In the Awty community, the team has hosted three fundraisers, such as a bake sale in which they pay back contributors for food and have generated over 600 dollars in profit. While analyzing consumer output for a donut versus a brownie may seem finite, the team has learned various business and nonprofit lessons in market-place trends, managing time, advertising, and organizational bureaucracy. Looking towards the future, one of Virtually Verbal’s goals is to gain 501c3 status for fiscal sponsorship in certain programs and gain crowd funding across various platforms besides organizations such as Go-Fund-Me and bake sales. Additionally, the board is hoping to gain enough profits to purchase booking software for classes to expand beyond the Zoom platform.
Michael Hren, a junior at Awty International School, who started his time at Virtually Verbal as a French tutor, summarized his experience in one word: “fulfilling.” Michael describes the challenge of “setting up a time” across international time zones, sometimes staying up late into the morning for a late-night class, but he spoke passionately about how rewarding and eye-opening it is to work with people from all over the world.

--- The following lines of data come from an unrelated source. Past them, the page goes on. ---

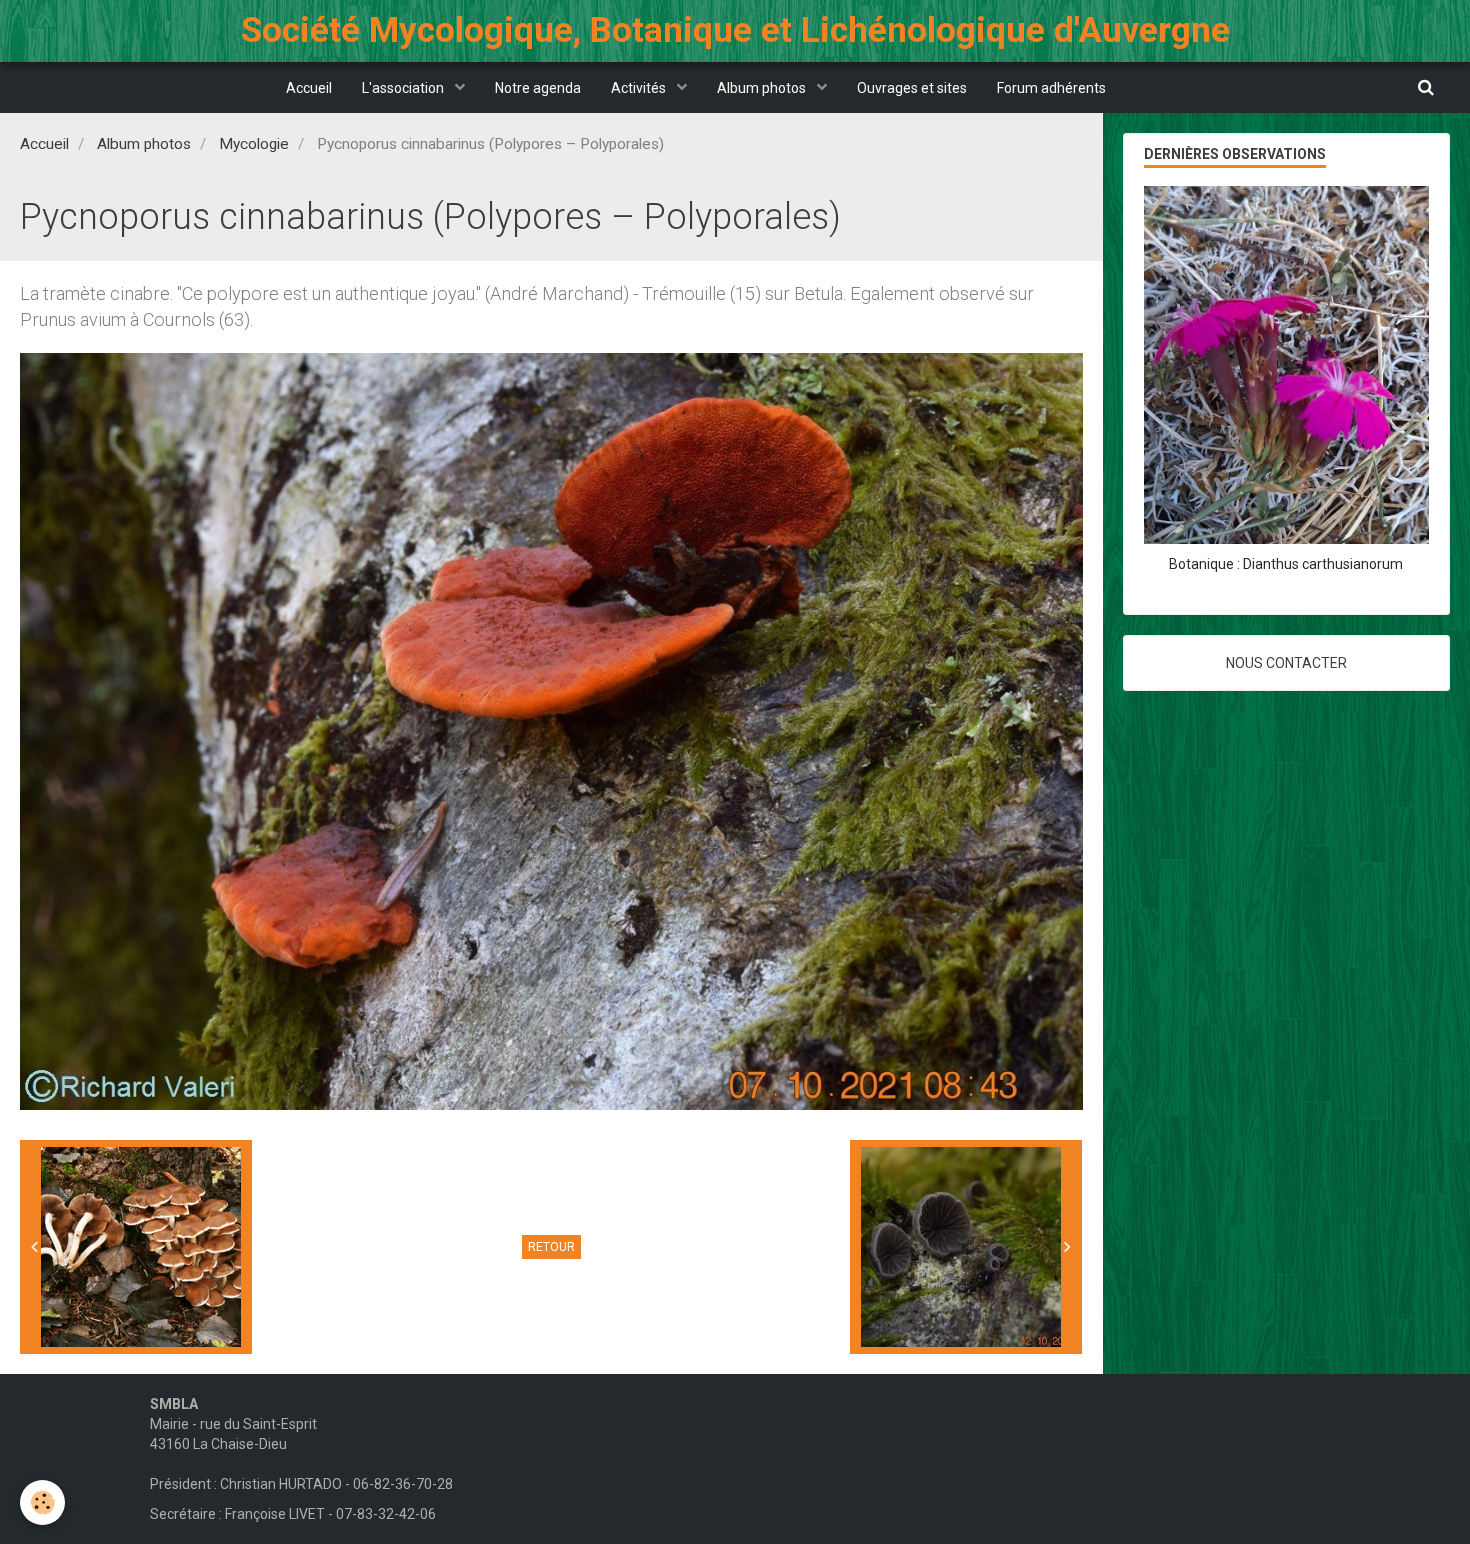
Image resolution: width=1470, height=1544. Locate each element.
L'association (404, 88)
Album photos (763, 88)
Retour (551, 1247)
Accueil (309, 88)
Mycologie (254, 144)
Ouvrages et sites (912, 88)
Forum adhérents (1051, 88)
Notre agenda (538, 88)
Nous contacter (1286, 663)
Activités (640, 88)
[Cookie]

One of his students, Ankit, a college student in India, came across Virtually Verbal to learn French. Michael, in turn, learned about Ankit’s life, culture, and struggles that he never would have known otherwise. Michael describes how he learned about Ankit’s life growing up in a village in rural India, and his struggle to gain admission and financial funding to study abroad, Michael exclaimed that just hearing about how people live is entirely different from “interacting with the person on a weekly basis” and it uncovers a “whole new side to discovering how people live.”